___ Document excerpt
From the Pulitzer Prize–winning social historian Richard Kluger, Seizing Destiny is a sweeping chronicle of how the vast territory of the United States was assembled to accommodate the aspirations of its people—regardless of who objected. It is a remarkable story of how Americans extended their sovereignty from the Atlantic coastline to the mid-Pacific in the first 125 years of their national existence.

America’s surge to dominion was equally admirable and appalling. The nation’s pioneer generations were, to be sure, blessed with remarkable energy, fortitude, and boundless faith in their own prowess. They were also grasping opportunists, ravenous in their hunger to possess the earth, who justified their often brutal aggression by demeaning the humanity of nonwhites.

These visionary nation-builders proclaimed earnestly, if not innocently, their own rectitude to be the force behind the heroic “taming” of the wilderness and saw in this triumph the hand of Providence. Their good fortune was thus transformed into a mission of continental entitlement—their “manifest destiny,” as they began calling it well after the process was under way. Yet declaring it did not make it so. As we see, luck and their foes’ weaknesses played no less a role.
______
Exercise task
Do these statements agree with the book description above? Answer yes or no for each, quoting the words that decide it: 1. Americans extended their sovereignty as far as the mid-Pacific within their first 125 years as a nation. 2. The phrase "manifest destiny" was in use before the expansion began. 3. The settlers' own energy and faith alone brought about the expansion.
___ Supplied records
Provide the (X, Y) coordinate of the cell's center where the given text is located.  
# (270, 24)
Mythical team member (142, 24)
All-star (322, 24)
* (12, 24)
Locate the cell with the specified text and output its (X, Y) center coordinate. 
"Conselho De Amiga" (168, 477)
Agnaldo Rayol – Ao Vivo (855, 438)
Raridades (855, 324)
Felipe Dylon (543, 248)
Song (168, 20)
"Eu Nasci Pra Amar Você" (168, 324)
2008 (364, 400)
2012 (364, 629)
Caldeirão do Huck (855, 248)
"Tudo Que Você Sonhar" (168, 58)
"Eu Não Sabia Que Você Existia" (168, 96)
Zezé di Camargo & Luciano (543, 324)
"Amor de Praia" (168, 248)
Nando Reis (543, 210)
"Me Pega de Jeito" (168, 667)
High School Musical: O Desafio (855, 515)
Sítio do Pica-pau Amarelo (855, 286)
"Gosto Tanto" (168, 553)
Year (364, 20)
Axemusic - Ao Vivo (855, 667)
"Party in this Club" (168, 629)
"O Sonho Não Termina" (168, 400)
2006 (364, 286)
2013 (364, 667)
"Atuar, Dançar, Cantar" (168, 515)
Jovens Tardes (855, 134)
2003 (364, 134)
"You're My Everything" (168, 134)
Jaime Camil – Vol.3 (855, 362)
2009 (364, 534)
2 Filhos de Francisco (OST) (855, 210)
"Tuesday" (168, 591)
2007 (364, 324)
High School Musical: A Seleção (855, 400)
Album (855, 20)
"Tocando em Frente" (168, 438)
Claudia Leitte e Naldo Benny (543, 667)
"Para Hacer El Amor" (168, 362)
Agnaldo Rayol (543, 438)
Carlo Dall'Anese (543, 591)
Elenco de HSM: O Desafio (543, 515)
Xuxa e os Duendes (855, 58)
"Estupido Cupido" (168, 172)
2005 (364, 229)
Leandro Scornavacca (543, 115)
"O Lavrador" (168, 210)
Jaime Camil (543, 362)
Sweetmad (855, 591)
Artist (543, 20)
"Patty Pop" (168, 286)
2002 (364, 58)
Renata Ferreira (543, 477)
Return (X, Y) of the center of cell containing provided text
______
Solved exercise
1. Yes: "from the Atlantic coastline to the mid-Pacific in the first 125 years of their national existence."
2. No: "as they began calling it well after the process was under way."
3. No: "luck and their foes’ weaknesses played no less a role."